Thanks to Sarah Stein, Alicia Tan, Claudia Ballard, and Jessie Chasan-Taber for their faith in this project; Jynne Dilling and Louie Saletan for providing me with a place to write in the woods; Andrea Lynch, who helped me to broaden and deepen my own ideas about reproductive justice in conversations that spanned twenty years; Oana Marian for her translation work; Julia Turner and David Remnick for their encouragement and patience.

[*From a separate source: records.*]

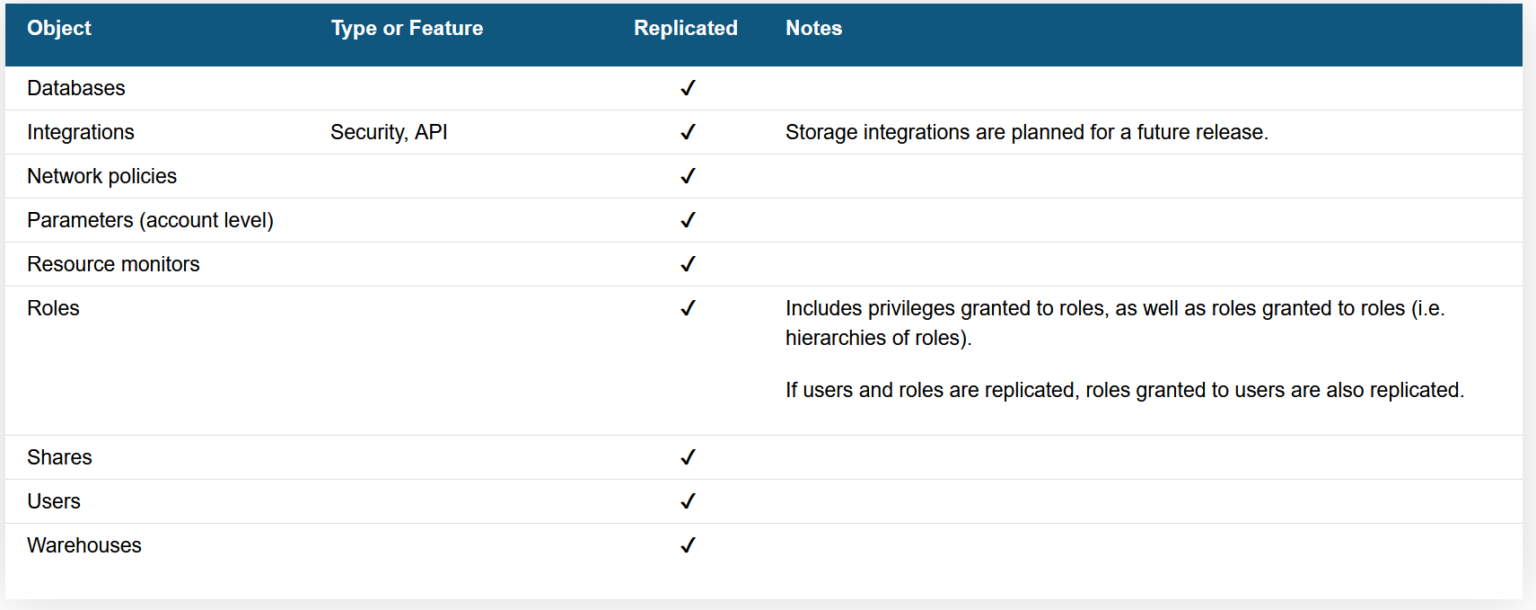Click the checkmark beside Network policies
1536x610 pixels.
click(687, 176)
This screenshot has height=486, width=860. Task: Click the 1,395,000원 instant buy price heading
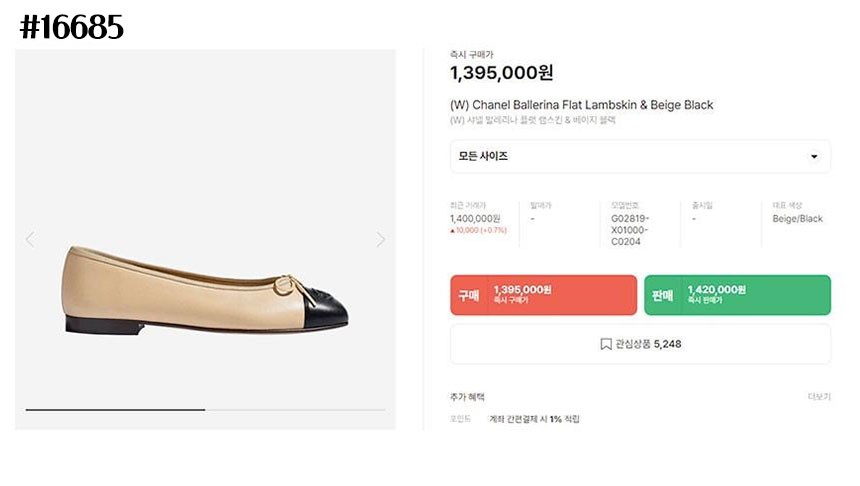pyautogui.click(x=501, y=73)
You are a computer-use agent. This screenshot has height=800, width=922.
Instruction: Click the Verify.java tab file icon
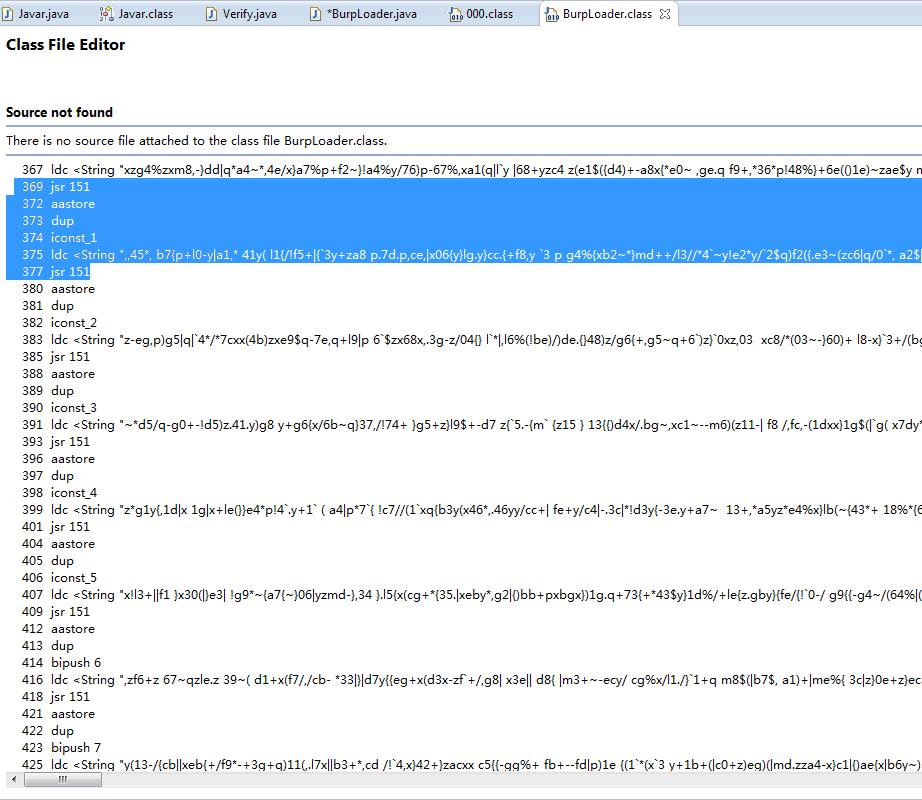pyautogui.click(x=211, y=14)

I am grateful to all of those who read this manuscript—in sections or in full, and in wildly varying stages of its progress—for their candor and expertise: Rumaan Alam, Thayer Anderson, Katherine Bonson, Callie Collins, Cris Cruz, Jesse Dorris, Liz Maynes-Aminzade, Siobhan Phillips, Darby Saxbe, Clare Sestanovich, and Katy Waldman. Ed Park made an exceedingly crucial suggestion for improving the book, and I owe him a great debt. I am likewise indebted to Carrie Frye, the most creative, thoughtful, and lucid reader a writer could ask for. Whatever may be worthwhile in this text, it is most likely due to Carrie.

This book is dedicated to the memories of two physicians who served the women and children of Western New York, Dr. Barnett A. Slepian (1946–1998) and Dr. Robert J. Patterson (1923–2016).